Avrupalı lümpenler yine terörün yanında

"Terörle mücadelenin ne olduğunu görecekler" demiştim. ABD görmeye başladı. Avrupa ise hala aynı "aymazlık" içinde.

Mücadele uzadıkça ‘‘haklı’’ olan taraf aynı zamanda ‘‘güçlü’’ olduğu için birdenbire ‘‘haksız’’, ‘‘haksız’’ olan taraf ise ‘‘güçsüz’’ olduğu için haklı konuma geçmeye başlıyor.

Türkiye bu ‘‘acı gerçeği’’ 1983'ten 2001 yılına kadar tam 18 yıl yaşadı.

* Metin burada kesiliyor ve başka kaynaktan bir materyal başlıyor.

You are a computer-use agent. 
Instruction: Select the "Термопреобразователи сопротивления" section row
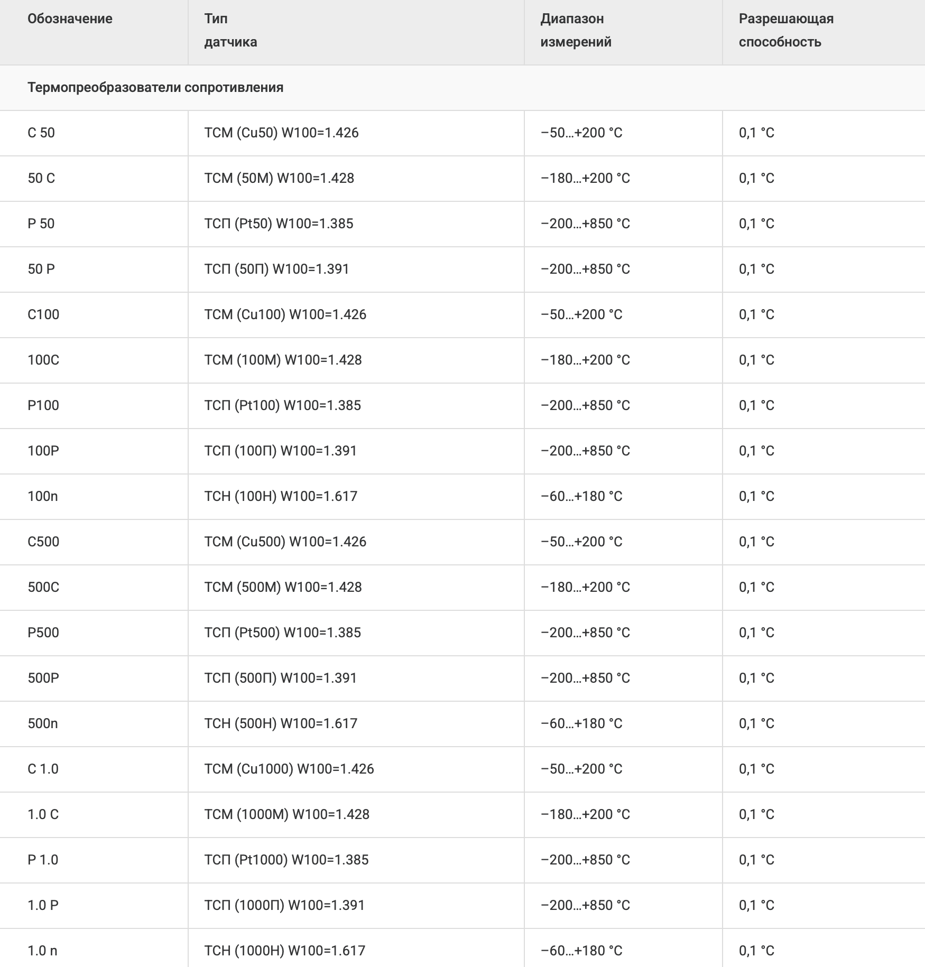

Bir tarafta kendi halkı dahil sivilleri öldüren, gelirini uyuşturucudan temin eden bir terör örgütü, diğer tarafta ise hukuk kurallarına saygılı olmaya ‘‘çalışarak’’ bunlarla mücadele eden Türkiye Cumhuriyeti Devleti.

Bu mücadele uzadıkça, güçsüz ve haksız olan ‘‘mazlum’’, güçlü ve haklı olan ise ‘‘ceberrut’’ görünmeye başladı.

Şimdi aynı şey ABD için geçerli. Afganistan'da savaş uzadıkça Taliban her şeye rağmen sempati toplayacak, ABD ise kötü çocuk olacak.

Avrupa'nın yıllardır ‘‘sıkıntı’’ görmemiş ‘‘lümpen’’leri ise sokaklarda ‘‘barış’’ çığlıkları atacaklar.

Çünkü Avrupalıların bu işten canı yanmadı.

İntihar uçakları Collosseum'a, Pisa Kulesi'ne dalmadı.

Eyfel, Parislilerin başına yıkılmadı.

Bu yüzden de Avrupalı ‘‘tuzu kuru’’lar hálá ‘‘terör’’ün ciddiyetinin farkında değiller.

Onlar için hálá her şey bir ‘‘oyun’’.

Onlar da eğleniyorlar.

Avrupalı ‘‘lümpenlerin’’ bu ‘‘gösterişleri’’ yıllarca Türkiye'nin terörle mücadeledeki kararlılığını etkilemeye alıştı.

Yer yer başarılı da oldular.

Kamuoyu baskısıyla Türkiye'ye yönelik ambargolar icat ettiler.

Bir müttefiklerinin terörle mücadelesine destek değil, köstek oldular.

Şimdi yine aynı şeyi yapıyorlar.

Hem de en ön safta terör simgesi Apo posterleriyle.

Ancak ABD Türkiye değil.

Ne ambargoyla yıldırılacak hali var, ne kendi kamuoyu dışında takacağı bir kamuoyu.

Çoklu standart

EN ilkeli olanımız bile multistandart uygulayınca doğruyu bulmak çok zor oluyor.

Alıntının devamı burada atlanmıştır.